An All-American running back for North Texas in 1951 who went on to play 12 years in the NFL with the Cleveland Browns. Renfro was the Browns’ most feared receiver in the mid-to-late 1950s, and he played in three Pro Bowls. Later, Renfro served as an assistant coach with the Dallas Cowboys and participated in Super Bowls V and VI. He was inducted into the UNT Hall of Fame in 1988, and his No. 33 jersey was retired posthumously in 2000. Renfro died in 1997 at the age of 67.

Abner Hayes #28

A two-time all-Missouri Valley Conference running back for the Eagles, Haynes ranked seventh in the nation in rushing and fifth in scoring as a senior in 1959. He led North Texas to an appearance in the 1959 Sun Bowl post-season game and was named All-American by Time Magazine that same year. He signed with the Dallas Texans of the AFL and was named AFL Player of the Year in 1960. Hayes rushed for over 4,500 yards during his pro career. He had his number retired by the Kansas City Chiefs in 1988 and was inducted into the UNT Hall of fame in 1986.

Richard Gill #33

An all-conference linebacker for North Texas in 1968 and 1969, Gill was a popular and outspoken team leader. Playing alongside Hall of Fame teammate Joe Greene, Gill was part of the original “Mean Green” defense as it was nicknamed in the late 1960’s.
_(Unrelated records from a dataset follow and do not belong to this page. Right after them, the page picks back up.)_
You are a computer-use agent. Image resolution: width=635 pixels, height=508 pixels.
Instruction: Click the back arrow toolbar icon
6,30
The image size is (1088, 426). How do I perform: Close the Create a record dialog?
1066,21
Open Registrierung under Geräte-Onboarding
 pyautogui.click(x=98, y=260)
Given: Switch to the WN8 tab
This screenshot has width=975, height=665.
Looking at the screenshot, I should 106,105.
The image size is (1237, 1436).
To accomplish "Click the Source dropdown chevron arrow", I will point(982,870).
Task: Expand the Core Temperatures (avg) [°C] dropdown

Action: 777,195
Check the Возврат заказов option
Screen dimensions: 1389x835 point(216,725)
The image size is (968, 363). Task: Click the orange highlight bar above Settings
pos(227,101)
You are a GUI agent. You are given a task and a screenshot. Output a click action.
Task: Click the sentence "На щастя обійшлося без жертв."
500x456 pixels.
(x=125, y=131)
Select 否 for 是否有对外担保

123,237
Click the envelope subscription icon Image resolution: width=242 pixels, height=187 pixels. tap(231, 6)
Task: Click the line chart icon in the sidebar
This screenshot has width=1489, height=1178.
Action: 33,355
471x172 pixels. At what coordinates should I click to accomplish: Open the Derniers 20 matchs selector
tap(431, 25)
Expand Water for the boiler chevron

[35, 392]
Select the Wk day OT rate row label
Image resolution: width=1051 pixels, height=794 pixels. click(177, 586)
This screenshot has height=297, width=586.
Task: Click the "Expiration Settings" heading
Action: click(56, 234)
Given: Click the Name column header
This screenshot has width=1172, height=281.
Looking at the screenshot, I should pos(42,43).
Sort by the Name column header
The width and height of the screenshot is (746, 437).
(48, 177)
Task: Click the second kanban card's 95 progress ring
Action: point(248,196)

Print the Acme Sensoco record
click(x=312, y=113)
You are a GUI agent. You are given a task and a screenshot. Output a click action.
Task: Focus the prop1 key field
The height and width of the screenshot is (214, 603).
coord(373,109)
Scheduled to return for his senior season in 1970, Gill met an untimely death when a blood clot reached his lungs following a routine surgery for a knee injury he suffered on the practice field. He was survived by his wife and son and a daughter, who was born after his death. In 1971, Gill was the first North Texas player to have his number retired.

Joe Greene #75

A three-time all-Missouri Valley Conference defensive tackle who anchored a unit nicknamed the “Mean Green,” which led to his own nickname “Mean” Joe Greene. After being a consensus All-American pick in 1968, he went on to a Hall of Fame career in the NFL with the Pittsburgh Steelers. He was a 10-time Pro Bowl selection and the NFL Rookie of the Year in 1969. He recorded 66 sacks and anchored the famed “Steel Curtain” defense that led the Steelers to four Super Bowl titles. He was inducted into the NFL Hall of fame in 1987 and the National Football Foundation College Football Hall of Fame in 1983. North Texas retired his no. 75 jersey and inducted him into the UNT Hall of Fame in 1981.